Wykonawcą rosołu jest mój mąż, i zapewniam, że jest to najlepszy mąż na świecie, a to nie tylko za sprawą najlepszego rosołu, który co niedziela wyczarowuje specjalnie dla mnie ;-)
- 2,5 litra wody
- 2- 4 udka kurczaka
- 2- 4 skrzydełka kurczaka
- szyja indyka (opcjonalnie)
- kawałek pręgi wołowej (opcjonalnie)
- 4 liście laurowe
- kilka ziarenek ziela angielskiego
- 3 marchewki
- 1 cebula albo 1 por
- pół bulwy selera
- jedna duża pietruszka
- pieprz do smaku
- sól morska do smaku
- 2 kostki rosołowe (najlepiej organic)
- natka pietruszki
- mały por do posypania
- ugotowany makaron nitki
Przygotowanie:
1. Do garnka, Kamil wkłada umyte mięso, ziele angielskie i liście laurowe, zalewa zimną wodą i gotuje na małym ogniu około godziny, aż mięso będzie kruche. W czasie gotowania sukcesywnie zbiera szum.
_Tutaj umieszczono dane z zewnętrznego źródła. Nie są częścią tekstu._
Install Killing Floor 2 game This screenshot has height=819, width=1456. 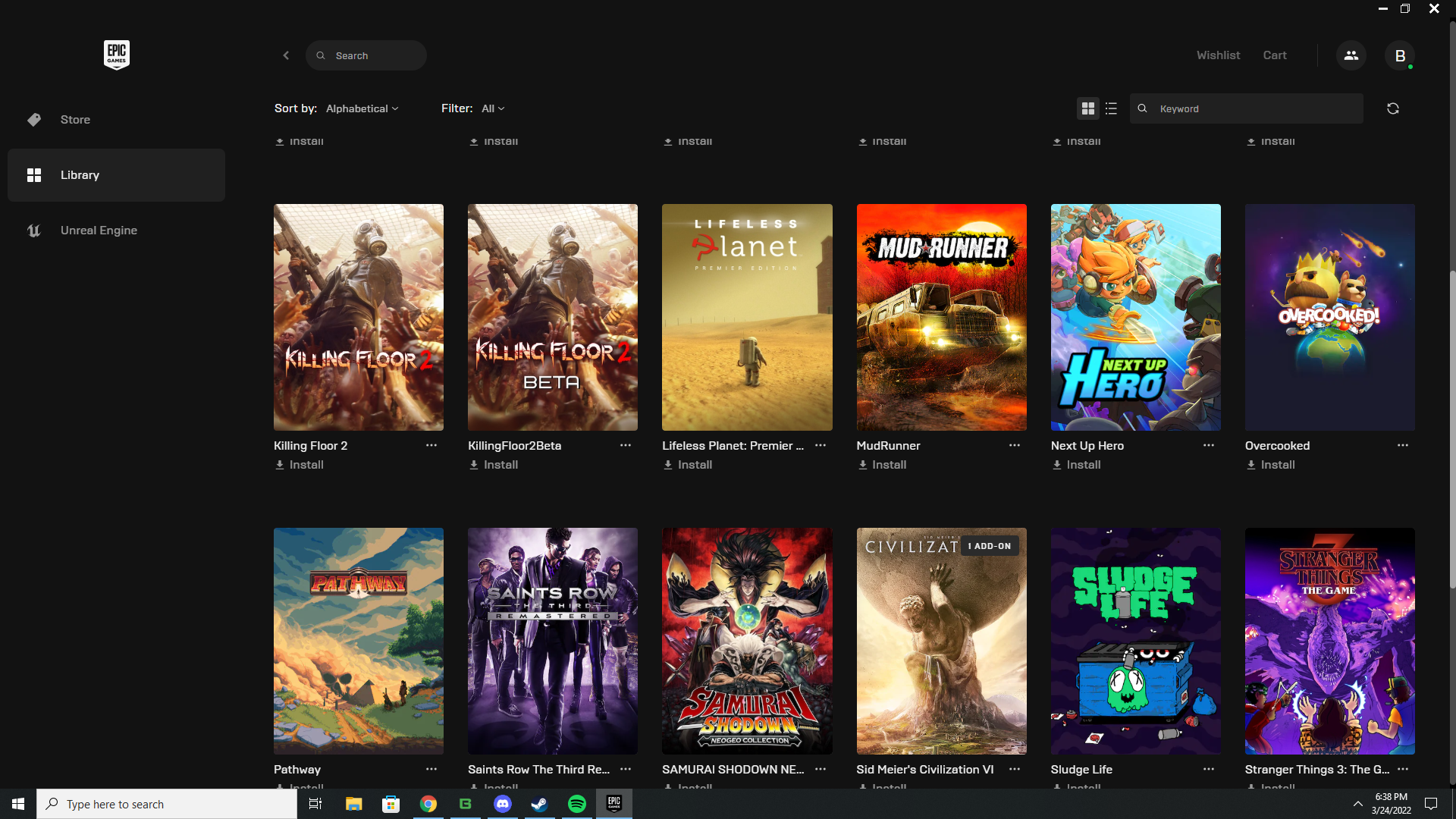(299, 464)
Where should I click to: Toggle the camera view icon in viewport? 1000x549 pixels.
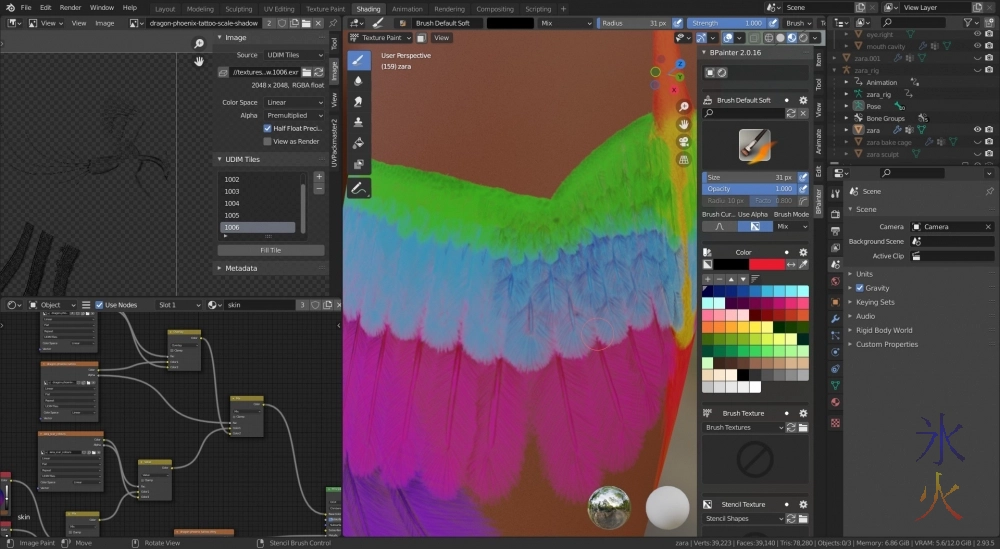pyautogui.click(x=684, y=141)
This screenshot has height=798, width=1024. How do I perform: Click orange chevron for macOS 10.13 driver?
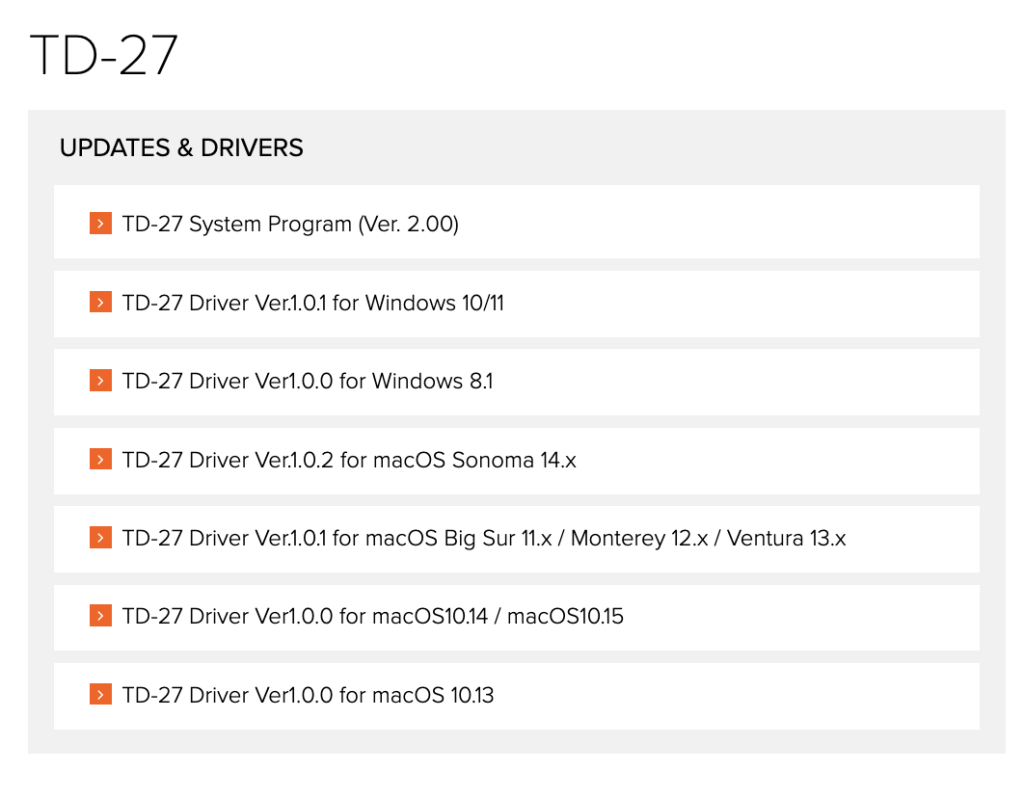[x=101, y=694]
2. Kiedy mięso się gotuje, Kamil obiera, myje i kroi warzywa. Po 60 minutach wyławia z zupy mięso (można tego nie robić i dalej gotować z mięsem).
3. Marchew, cebulę/ pora, selera, pietruszkę i kostki rosołowe dokłada, do pyrkającej od kilkudziesięciu minut, na wolnym ogniu, zupy i gotuje kolejną godzinę lub dłużej, aż warzywa będą kruche.
4. Pod koniec gotowania ponownie wkłada do garnka drób, pręgę wołową i doprawia rosół do smaku solą i pieprzem.
5. Podaje z ugotowanym makaronem z dodatkiem posiekanej natki pietruszki.